Hoy, Jorge Alberto trabaja dos o tres veces por semana. Tiene 66 años. Va seguido a consultas médicas y estudios clínicos. El taller es más una rutina para mantenerse activo que una fuente de ingresos. “Aquí paso el día haciendo algo. A veces hago trabajos sociales. La gente no tiene para pagar lo que realmente cuesta un arreglo, y uno cobra la mitad o menos. Pero me siento útil, siento que todavía sirvo de algo.”
Ninguno de sus hijos quiso continuar con el oficio. Cada uno tomó otro camino. Uno trabaja en una tienda departamental, otro es estilista, otro comercia ropa y calzado. Ya no hay aprendices. Antes, los talleres estaban llenos de jóvenes que se iniciaban en el oficio. Ahora, como él dice, muchos sueñan con salir en YouTube o con tener una carrera profesional.

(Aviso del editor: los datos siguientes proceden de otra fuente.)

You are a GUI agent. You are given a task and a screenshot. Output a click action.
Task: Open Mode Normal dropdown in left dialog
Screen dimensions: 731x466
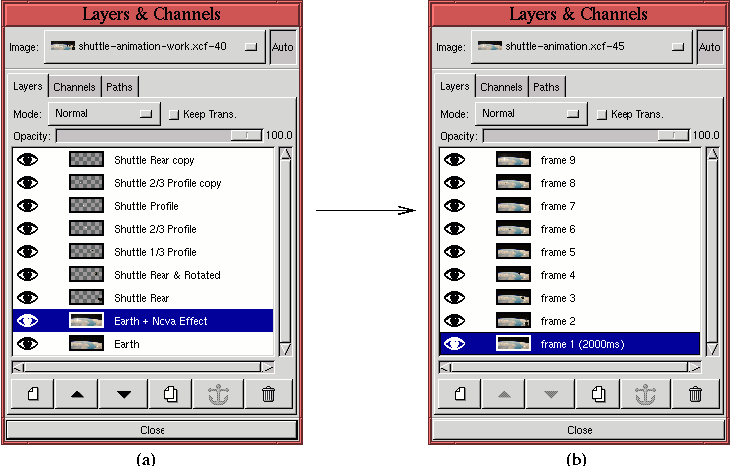(x=104, y=114)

No lo dice con molestia. “Mejor que estudien”, asegura.
Además del calzado, otra pasión lo acompaña desde joven: el ciclismo. Recuerda que en los talleres de antes había zapateros que gastaban el salario de toda la semana en un par de días de fiesta. A él eso no le gustó. Se volcó en la bicicleta y también en el frontón. Como ciclista aficionado ganó competencias en el parque Juan Escutia. Aún conserva trofeos, aunque estén polveados y arrinconados. Jugó también en torneos de frontón en la Alameda. En esos deportes encontró disciplina y una forma de vida distinta.
Recuerda los años dorados del calzado nacional. Cuando se usaban los zapatos Canadá, los bostonianos, que duraban toda la secundaria y parte de la preparatoria. A veces sólo cambiaban la suela. El mismo par seguía funcionando. “Era una chulada de zapato”, dice. Fabricado con buena piel, con estructura. Ahora todo es hule. Las botas militares también eran otra cosa. De pura vaqueta, tronaban al marchar. Les ponían protectores de fierro adelante y atrás. Rayaban el piso como si fueran caballos. Todo eso generaba trabajo. Ahora las botas tienen cierre lateral y suela de plástico.
La pandemia lo afectó fuerte. Si no fuera porque el local es propio, ya habría cerrado. “No podría pagar renta. Muchos negocios quebraron.” Ya no puede mantenerse sólo del remiendo. Vive con apoyo de sus hijos. Lo poco que gana le alcanza para algunos gastos mínimos. Es más una forma de mantenerse en pie que un empleo real.
¿Y dentro de diez años?, le pregunto. “No sé. Tal vez todavía queden algunos tallercitos. Pero ya no como antes. Ahora es más fácil tirar y comprar nuevo.” Mientras tanto, sigue sentado entre máquinas viejas, clavos, remaches, costuras a mano y suelas que aún suenan al doblarse. Es probable que sea de los últimos, de aquellos que ayudaban a caminar una ciudad que ha cambiado demasiado.